La politique agressive de la Chine populaire en mers de Chine est un défi majeur pour les Européens

Laurent Amelot, chercheur associé à l’Institut Thomas More

29 juillet 2021 • Opinion •


Les mers de Chine, poumon économique du monde, sont le théâtre de tensions et de revendications territoriales, où la Chine a une politique agressive. Il ne faut pas que l’Europe reste absente de ce point chaud et carrefour stratégique, explique Laurent Amelot qui vient de publier, avec Hugues Eudeline, la note Du Japon au Vietnam en passant par Taïwan: quelle stratégie pour les Européens face aux revendications territoriales chinoises ?.


Quels enjeux pèsent sur ce qu’on appelle les mers de Chine ?
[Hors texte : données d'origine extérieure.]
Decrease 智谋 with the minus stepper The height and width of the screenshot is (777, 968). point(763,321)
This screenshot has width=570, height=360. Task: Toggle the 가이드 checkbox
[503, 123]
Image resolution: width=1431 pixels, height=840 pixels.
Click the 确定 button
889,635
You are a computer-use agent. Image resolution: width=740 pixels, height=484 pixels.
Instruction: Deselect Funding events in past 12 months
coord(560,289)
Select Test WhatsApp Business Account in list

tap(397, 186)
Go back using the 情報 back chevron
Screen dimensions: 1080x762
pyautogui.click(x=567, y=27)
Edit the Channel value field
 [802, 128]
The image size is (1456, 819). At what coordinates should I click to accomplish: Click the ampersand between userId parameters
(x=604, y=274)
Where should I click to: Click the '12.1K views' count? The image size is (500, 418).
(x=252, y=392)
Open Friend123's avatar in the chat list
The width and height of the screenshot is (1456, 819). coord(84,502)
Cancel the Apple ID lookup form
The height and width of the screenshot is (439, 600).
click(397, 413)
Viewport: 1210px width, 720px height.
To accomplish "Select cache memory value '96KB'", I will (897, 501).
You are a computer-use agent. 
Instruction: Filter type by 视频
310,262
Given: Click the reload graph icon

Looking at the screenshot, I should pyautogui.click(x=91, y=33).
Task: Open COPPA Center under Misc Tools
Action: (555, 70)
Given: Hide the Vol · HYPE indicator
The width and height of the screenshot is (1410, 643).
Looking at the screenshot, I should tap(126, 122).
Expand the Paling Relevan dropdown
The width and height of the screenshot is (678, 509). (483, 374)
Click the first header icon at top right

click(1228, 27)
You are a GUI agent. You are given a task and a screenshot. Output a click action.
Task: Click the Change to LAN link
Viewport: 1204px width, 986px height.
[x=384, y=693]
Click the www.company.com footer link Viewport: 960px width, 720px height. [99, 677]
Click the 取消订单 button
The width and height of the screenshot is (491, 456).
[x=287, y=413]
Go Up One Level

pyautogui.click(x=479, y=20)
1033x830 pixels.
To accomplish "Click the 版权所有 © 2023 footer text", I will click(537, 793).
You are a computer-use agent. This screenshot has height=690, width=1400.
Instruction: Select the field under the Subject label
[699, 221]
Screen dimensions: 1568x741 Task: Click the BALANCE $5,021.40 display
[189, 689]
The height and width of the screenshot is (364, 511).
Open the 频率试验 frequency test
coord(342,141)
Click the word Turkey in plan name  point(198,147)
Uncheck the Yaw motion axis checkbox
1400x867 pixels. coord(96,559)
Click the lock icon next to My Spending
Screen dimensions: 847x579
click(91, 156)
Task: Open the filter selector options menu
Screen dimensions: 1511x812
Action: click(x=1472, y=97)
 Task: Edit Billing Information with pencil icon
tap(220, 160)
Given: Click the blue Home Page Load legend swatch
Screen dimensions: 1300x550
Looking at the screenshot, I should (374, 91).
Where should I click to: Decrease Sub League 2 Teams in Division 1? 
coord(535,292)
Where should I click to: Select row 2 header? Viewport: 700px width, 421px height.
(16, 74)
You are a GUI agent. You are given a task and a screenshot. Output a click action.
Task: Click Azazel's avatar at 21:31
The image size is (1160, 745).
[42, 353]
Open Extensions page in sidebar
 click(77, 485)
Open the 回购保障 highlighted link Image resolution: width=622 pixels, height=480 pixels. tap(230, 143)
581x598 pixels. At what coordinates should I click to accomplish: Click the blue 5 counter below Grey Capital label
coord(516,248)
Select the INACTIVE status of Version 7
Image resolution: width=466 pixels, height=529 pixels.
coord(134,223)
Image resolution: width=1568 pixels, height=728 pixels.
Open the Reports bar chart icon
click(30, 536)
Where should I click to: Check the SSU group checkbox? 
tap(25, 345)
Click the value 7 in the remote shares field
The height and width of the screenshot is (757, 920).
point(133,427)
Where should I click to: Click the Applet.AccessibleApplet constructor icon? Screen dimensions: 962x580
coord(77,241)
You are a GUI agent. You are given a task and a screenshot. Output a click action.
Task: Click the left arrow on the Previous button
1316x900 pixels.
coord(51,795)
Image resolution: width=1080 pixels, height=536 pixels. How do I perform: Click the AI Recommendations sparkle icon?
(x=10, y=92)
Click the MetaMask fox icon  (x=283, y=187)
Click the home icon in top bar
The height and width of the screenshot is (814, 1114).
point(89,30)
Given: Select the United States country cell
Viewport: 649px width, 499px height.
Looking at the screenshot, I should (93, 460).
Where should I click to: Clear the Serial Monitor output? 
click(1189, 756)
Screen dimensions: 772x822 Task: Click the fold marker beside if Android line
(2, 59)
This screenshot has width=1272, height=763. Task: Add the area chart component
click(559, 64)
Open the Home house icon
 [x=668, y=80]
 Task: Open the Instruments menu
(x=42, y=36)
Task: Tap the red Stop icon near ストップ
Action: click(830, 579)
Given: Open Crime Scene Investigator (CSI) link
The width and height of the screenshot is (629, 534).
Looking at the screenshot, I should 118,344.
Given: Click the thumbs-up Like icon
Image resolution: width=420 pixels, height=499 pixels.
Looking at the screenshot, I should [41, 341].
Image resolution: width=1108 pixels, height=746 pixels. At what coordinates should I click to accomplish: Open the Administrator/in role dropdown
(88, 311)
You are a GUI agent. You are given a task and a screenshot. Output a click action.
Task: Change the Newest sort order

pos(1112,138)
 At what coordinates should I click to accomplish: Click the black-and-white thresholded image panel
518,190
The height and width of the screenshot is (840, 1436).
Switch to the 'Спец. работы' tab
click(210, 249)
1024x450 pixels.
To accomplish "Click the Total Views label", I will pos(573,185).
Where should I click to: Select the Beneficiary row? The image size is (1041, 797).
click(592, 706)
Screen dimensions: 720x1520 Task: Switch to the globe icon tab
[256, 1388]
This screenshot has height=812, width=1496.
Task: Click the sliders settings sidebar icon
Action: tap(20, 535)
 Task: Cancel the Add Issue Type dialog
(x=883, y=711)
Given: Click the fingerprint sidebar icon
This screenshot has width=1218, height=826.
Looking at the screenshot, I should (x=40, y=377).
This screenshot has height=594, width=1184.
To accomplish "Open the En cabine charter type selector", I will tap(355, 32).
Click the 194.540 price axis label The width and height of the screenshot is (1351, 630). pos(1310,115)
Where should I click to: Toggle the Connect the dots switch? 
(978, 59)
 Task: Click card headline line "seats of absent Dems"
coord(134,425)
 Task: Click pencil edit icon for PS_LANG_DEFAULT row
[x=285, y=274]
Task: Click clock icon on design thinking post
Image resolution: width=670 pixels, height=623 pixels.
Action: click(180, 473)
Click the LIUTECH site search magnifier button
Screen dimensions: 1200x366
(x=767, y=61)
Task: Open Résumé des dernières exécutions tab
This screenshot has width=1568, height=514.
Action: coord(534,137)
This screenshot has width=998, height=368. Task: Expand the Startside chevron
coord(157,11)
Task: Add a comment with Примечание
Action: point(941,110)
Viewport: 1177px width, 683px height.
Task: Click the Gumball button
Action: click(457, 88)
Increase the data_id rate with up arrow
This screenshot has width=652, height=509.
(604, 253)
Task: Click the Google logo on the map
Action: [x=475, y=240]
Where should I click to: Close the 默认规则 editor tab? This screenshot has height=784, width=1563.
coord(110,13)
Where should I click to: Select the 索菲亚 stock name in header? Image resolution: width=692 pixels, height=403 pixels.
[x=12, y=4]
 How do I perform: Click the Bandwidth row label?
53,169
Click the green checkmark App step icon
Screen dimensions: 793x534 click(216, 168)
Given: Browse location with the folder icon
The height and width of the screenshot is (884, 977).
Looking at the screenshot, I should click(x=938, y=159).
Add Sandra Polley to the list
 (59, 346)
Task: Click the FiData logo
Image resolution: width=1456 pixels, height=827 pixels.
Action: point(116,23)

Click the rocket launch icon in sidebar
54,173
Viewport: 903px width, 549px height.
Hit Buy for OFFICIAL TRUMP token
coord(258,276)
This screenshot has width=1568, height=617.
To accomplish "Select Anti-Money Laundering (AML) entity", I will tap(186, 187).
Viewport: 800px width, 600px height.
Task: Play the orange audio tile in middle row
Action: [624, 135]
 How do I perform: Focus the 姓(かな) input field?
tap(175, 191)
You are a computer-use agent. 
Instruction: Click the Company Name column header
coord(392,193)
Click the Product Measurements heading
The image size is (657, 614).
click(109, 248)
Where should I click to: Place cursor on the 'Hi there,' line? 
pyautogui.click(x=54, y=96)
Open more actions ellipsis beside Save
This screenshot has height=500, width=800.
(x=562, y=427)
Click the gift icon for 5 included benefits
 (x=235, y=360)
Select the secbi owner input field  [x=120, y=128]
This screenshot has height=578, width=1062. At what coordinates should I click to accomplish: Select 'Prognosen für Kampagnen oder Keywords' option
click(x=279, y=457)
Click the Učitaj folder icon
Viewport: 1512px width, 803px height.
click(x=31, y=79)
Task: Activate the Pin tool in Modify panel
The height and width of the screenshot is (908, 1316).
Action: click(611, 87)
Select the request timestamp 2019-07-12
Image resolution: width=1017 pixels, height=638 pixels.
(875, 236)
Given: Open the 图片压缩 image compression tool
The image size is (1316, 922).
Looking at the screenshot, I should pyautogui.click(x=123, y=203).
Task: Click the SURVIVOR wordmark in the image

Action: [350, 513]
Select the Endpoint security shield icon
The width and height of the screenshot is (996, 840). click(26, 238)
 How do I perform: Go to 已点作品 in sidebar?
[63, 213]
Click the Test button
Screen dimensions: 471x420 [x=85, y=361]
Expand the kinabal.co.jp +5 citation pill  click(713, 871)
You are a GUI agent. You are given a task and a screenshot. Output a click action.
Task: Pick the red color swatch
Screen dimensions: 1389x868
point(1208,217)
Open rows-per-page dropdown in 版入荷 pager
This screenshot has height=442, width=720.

Les mers de Chine, entendues comme la mer de Chine orientale et la mer de Chine méridionale, se prolongent au nord vers les mers Jaunes et du Japon, au sud vers la mer de Java et à l’ouest vers les mers de Sulu et des Célestes, notamment. Elles sont semi-enclavées, avec comme riverains, à l’ouest, la Chine et les péninsules indochinoise et malaise, à l’est, les archipels nippons, philippin et indonésien. Taïwan se situe au centre des mers de Chine et les détroits (Malacca, de la Sonde, Lombok Luzon ou Formose, en particulier) qui les parcourent ont une valeur stratégique essentielle, car ils sont les points de passage obligés de la navigation commerciale mondiale pour accéder ou pour sortir de cet espace maritime.

Les enjeux qui pèsent sur les mers de Chine sont dès lors multiples. Ils sont liés aux acteurs qu’elles abritent, aux ressources qu’elles recouvrent et aux dynamiques commerciales qu’elles véhiculent. En effet, les mers de Chine concentrent certaines des économies parmi les plus puissantes au monde, avec la Chine continentale, bien sûr, mais aussi le Japon, la Corée du Sud, Taïwan et Singapour, auxquelles il faut ajouter celles des pays d’Asie du Sud-est, en pleine croissance (Thaïlande, Vietnam, Indonésie, Malaisie ou Philippines), sans omettre les États-Unis et l’Australie qui, tout en étant installés à la périphérie des mers de Chine, jouent un rôle majeur dans le développement économique des États riverains.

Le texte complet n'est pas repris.